È stata fondamentale. Tutto è nato dopo che ci siamo conosciuti ed è molto difficile pensarci divisi. Lavorare insieme è stato un buon motivo di vita: amare la musica, condividere la stessa passione, seguire grandi pianisti, vedere i nostri pianoforti calcare grandi palcoscenici: è tutto molto appagante.
L’ultimo arrivato in casa Borgato è il maestoso «Grand Prix 333», il gran coda più lungo che finora sia mai stato realizzato. Perché ha deciso di intraprendere questa sfida?
Io nasco con questa caratteristica, quella di andare oltre. Quando ho costruito il primo pianoforte, non volevo fare qualcosa di già esistente e infatti avevo aggiunto un’invenzione in più, ovvero una corda a metà tastiera
verso gli acuti che ho brevettato nel 1991. Alcuni anni dopo, nel 2000, brevettai il Doppio Borgato, due pianoforti gran coda da concerto sovrapposti, dei quali uno è azionato da una tradizionale tastiera ed il secondo tramite una pedaliera da 37 pedali, simile a quella dell’organo. Terminate queste due invenzioni ho voluto ulteriormente spostare quei limiti che si erano consolidati, i limiti della lunghezza delle corde, e decisi di aumentarle di 50 cm. Aumentare le corde vuol dire aumentare la tavola armonica, spostare tutti i parametri. Quando il pianoforte si trova a condividere la scena con l’orchestra, in concerti molto ricchi di sonorità, si ha la sensazione che il pianoforte meriti qualcosa di più: e allora alcuni anni fa mi sono chiesto se si potesse andare oltre e soddisfare questa percezione. Ci sono voluti 10 anni di lavoro ed oggi posso dire che sì, abbiamo spostato di gran lunga il confine.
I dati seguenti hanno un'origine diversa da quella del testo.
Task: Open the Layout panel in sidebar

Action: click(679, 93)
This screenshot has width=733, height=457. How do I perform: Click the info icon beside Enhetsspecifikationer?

Forse è questa la mia indole: non sono fatto per costruire qualcosa che esiste già, ma andare alla ricerca del nuovo o che comunque sia in grado di migliorare l’esistente. Il pianoforte moderno non cambiava una virgola da circa 120 anni, è stato un onore renderlo migliore.
Il piano al momento non è in vendita, ma lei gli avrà forse dato un costo... Inizieremo a produrre il Grand Prix 333 da inizio 2018, partendo probabilmente da un costo di 433.000 euro.
Lei può vantare di aver conosciuto i più grandi concertisti al mondo contemporanei. Se potesse viaggiare nel tempo, per chi sceglierebbe di creare un pianoforte?
Pianisti importanti ne ho conosciuti molti e ancora oggi intrattengo con loro dei buoni rapporti, ma un pianoforte lo vorrei costruire non per il passato, ma per il più giovane e talentuoso pianista che deve ancora nascere. Ve l’ho detto, non sono fatto per ciò che è già stato.